--- EXCERPTED RECORDS Enclosed Below ---

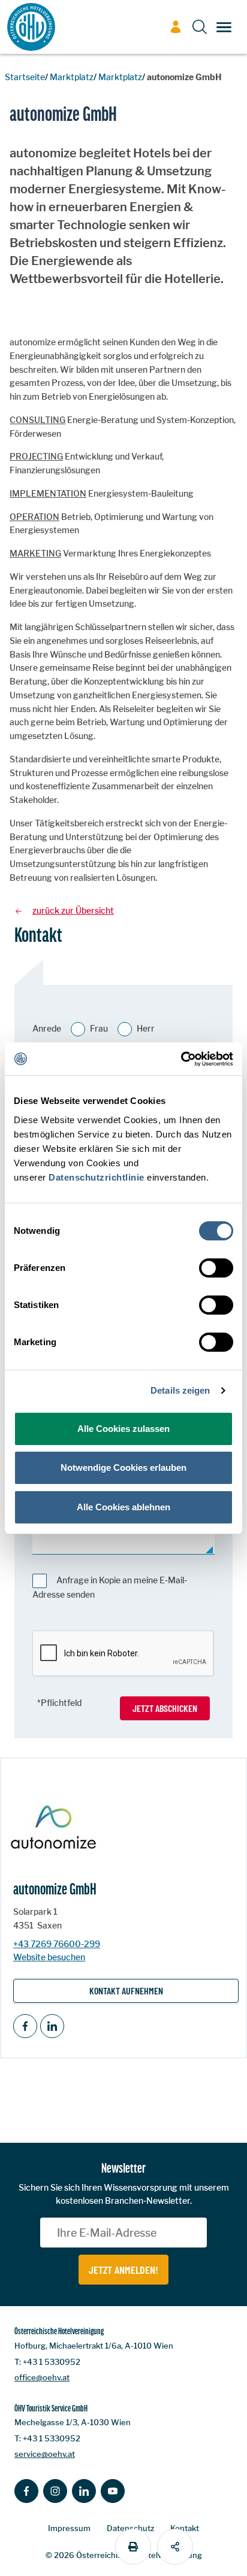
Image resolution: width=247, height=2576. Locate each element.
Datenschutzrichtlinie (96, 1177)
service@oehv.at (44, 2454)
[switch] (216, 1268)
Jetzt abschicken (164, 1708)
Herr (146, 1028)
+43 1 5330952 (51, 2362)
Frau (99, 1028)
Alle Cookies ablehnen (123, 1507)
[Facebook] (25, 2026)
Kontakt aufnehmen (126, 1990)
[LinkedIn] (52, 2026)
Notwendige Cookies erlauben (123, 1467)
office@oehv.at (42, 2377)
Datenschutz (130, 2528)
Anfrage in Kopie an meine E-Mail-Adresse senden (109, 1587)
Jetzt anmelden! (123, 2269)
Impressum (69, 2528)
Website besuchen (49, 1957)
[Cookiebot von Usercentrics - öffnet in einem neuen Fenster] (180, 1059)
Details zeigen (180, 1390)
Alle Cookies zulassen (123, 1429)
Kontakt (184, 2528)
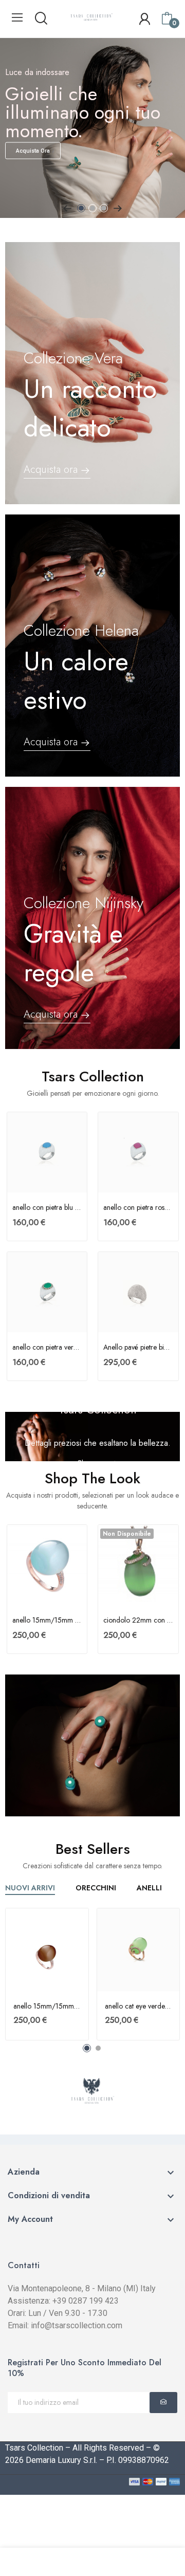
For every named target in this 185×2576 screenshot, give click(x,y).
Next (117, 208)
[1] (163, 2402)
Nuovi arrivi (30, 1888)
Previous (67, 208)
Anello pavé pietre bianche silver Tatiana (138, 1347)
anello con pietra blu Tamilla (47, 1207)
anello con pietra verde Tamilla (47, 1347)
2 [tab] (92, 208)
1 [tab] (81, 208)
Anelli (149, 1888)
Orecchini (96, 1888)
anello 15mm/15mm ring (47, 1620)
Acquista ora (33, 151)
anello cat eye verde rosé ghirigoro (138, 2006)
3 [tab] (103, 208)
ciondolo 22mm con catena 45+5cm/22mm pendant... (138, 1620)
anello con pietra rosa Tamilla (138, 1207)
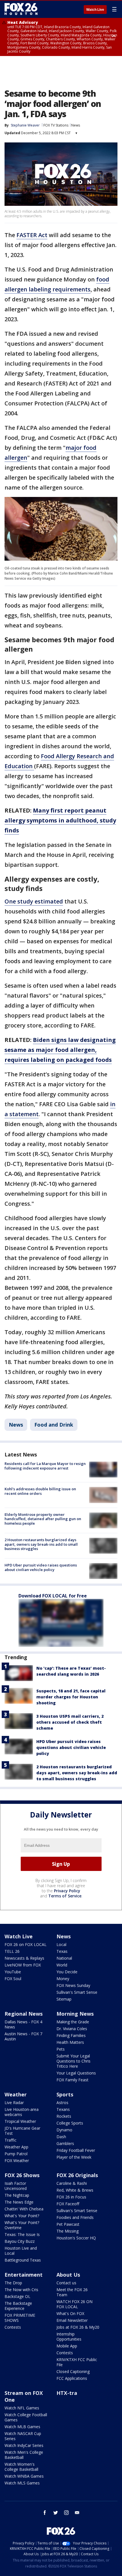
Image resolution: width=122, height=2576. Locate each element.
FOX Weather (17, 2160)
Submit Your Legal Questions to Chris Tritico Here (73, 2061)
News (75, 125)
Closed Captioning (73, 2371)
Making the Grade (72, 2021)
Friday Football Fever (75, 2150)
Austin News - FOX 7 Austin (23, 2036)
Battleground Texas (23, 2260)
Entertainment (24, 2274)
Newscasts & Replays (24, 1958)
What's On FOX (70, 2313)
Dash (61, 2136)
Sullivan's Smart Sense (76, 1992)
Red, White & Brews (74, 2190)
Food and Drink (53, 1424)
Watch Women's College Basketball (21, 2466)
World (61, 1965)
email (77, 2512)
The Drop (13, 2282)
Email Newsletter (72, 2320)
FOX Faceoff (67, 2203)
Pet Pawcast (67, 2224)
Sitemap (63, 1999)
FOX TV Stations (55, 125)
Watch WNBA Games (24, 2476)
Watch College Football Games (26, 2417)
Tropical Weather (20, 2121)
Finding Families (71, 2035)
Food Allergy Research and (77, 756)
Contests (13, 2327)
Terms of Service (64, 1896)
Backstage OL (17, 2296)
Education (19, 766)
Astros (62, 2102)
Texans (63, 2109)
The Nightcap (17, 2195)
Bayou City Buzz (20, 2241)
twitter (55, 2512)
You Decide (66, 1971)
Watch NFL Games (22, 2408)
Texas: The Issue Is (22, 2234)
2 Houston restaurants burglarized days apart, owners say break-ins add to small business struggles (41, 1544)
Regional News (24, 2013)
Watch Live (95, 10)
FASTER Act (31, 235)
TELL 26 (12, 1951)
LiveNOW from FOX (23, 1965)
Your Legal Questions (76, 2073)
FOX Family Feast (72, 2079)
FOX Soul (13, 1978)
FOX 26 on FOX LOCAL (26, 1944)
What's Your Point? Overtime (22, 2225)
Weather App (16, 2147)
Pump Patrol (16, 2153)
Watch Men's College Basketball (24, 2454)
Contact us (66, 2282)
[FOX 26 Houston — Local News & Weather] (21, 9)
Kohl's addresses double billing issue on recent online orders (40, 1491)
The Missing (67, 2231)
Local (61, 1944)
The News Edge (19, 2202)
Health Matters (70, 2042)
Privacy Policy (67, 1890)
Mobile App (66, 2346)
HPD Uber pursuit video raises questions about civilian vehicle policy (41, 1567)
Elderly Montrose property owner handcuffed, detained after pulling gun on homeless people (43, 1519)
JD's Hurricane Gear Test (22, 2130)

--- End of Enclosed EXCERPTED RECORDS ---

> _PROBLEM REQUIREMENTS_:
Once the pictures are set aside, repeat the remaining data word for word.

> _REPLY_:
Image resolution: width=247, height=2576. Locate each element.
Datenschutzrichtlinie (96, 1177)
service@oehv.at (44, 2454)
[switch] (216, 1268)
Jetzt abschicken (164, 1708)
Herr (146, 1028)
+43 1 5330952 (51, 2362)
Frau (99, 1028)
Alle Cookies ablehnen (123, 1507)
[Facebook] (25, 2026)
Kontakt aufnehmen (126, 1990)
[LinkedIn] (52, 2026)
Notwendige Cookies erlauben (123, 1467)
office@oehv.at (42, 2377)
Datenschutz (130, 2528)
Anfrage in Kopie an meine E-Mail-Adresse senden (109, 1587)
Jetzt anmelden! (123, 2269)
Impressum (69, 2528)
Website besuchen (49, 1957)
[Cookiebot von Usercentrics - öffnet in einem neuen Fenster] (180, 1059)
Details zeigen (180, 1390)
Alle Cookies zulassen (123, 1429)
Kontakt (184, 2528)
For every named target in this 185×2576 screenshot, give click(x,y).
Next (117, 208)
[1] (163, 2402)
Nuovi arrivi (30, 1888)
Previous (67, 208)
Anello pavé pietre bianche silver Tatiana (138, 1347)
anello con pietra blu Tamilla (47, 1207)
anello con pietra verde Tamilla (47, 1347)
2 [tab] (92, 208)
1 [tab] (81, 208)
Anelli (149, 1888)
Orecchini (96, 1888)
anello 15mm/15mm ring (47, 1620)
Acquista ora (33, 151)
anello cat eye verde rosé ghirigoro (138, 2006)
3 [tab] (103, 208)
ciondolo 22mm con catena 45+5cm/22mm pendant... (138, 1620)
anello con pietra rosa Tamilla (138, 1207)
Image resolution: width=122, height=2576. Locate each element.
FOX Weather (17, 2160)
Submit Your Legal Questions to Chris Tritico Here (73, 2061)
News (75, 125)
Closed Captioning (73, 2371)
Making the Grade (72, 2021)
Friday Football Fever (75, 2150)
Austin News - FOX 7 Austin (23, 2036)
Battleground Texas (23, 2260)
Entertainment (24, 2274)
Newscasts & Replays (24, 1958)
What's On FOX (70, 2313)
Dash (61, 2136)
Sullivan's Smart Sense (76, 1992)
Red, White & Brews (74, 2190)
Food and Drink (53, 1424)
Watch Women's College Basketball (21, 2466)
World (61, 1965)
email (77, 2512)
The Drop (13, 2282)
Email Newsletter (72, 2320)
FOX Faceoff (67, 2203)
Pet Pawcast (67, 2224)
Sitemap (63, 1999)
FOX TV Stations (55, 125)
Watch WNBA Games (24, 2476)
Watch College Football Games (26, 2417)
Tropical Weather (20, 2121)
Finding Families (71, 2035)
Food Allergy Research and (77, 756)
Contests (13, 2327)
Terms of Service (64, 1896)
Backstage OL (17, 2296)
Education (19, 766)
Astros (62, 2102)
Texans (63, 2109)
The Nightcap (17, 2195)
Bayou City Buzz (20, 2241)
twitter (55, 2512)
You Decide (66, 1971)
Watch NFL Games (22, 2408)
Texas: The Issue Is (22, 2234)
2 Houston restaurants burglarized days apart, owners say break-ins add to small business struggles (41, 1544)
Regional News (24, 2013)
Watch Live (95, 10)
FASTER Act (31, 235)
TELL 26 (12, 1951)
LiveNOW from FOX (23, 1965)
Your Legal Questions (76, 2073)
FOX Family Feast (72, 2079)
FOX Soul (13, 1978)
FOX 26 on FOX LOCAL (26, 1944)
What's Your Point? Overtime (22, 2225)
Weather App (16, 2147)
Pump Patrol (16, 2153)
Watch Men's College Basketball (24, 2454)
Contact us (66, 2282)
[FOX 26 Houston — Local News & Weather] (21, 9)
Kohl's addresses double billing issue on recent online orders (40, 1491)
The Missing (67, 2231)
Local (61, 1944)
The News Edge (19, 2202)
Health Matters (70, 2042)
Privacy Policy (67, 1890)
Mobile App (66, 2346)
HPD Uber pursuit video raises questions about civilian vehicle policy (41, 1567)
Elderly Montrose property owner handcuffed, detained after pulling gun on homeless people (43, 1519)
JD's Hurricane Gear Test (22, 2130)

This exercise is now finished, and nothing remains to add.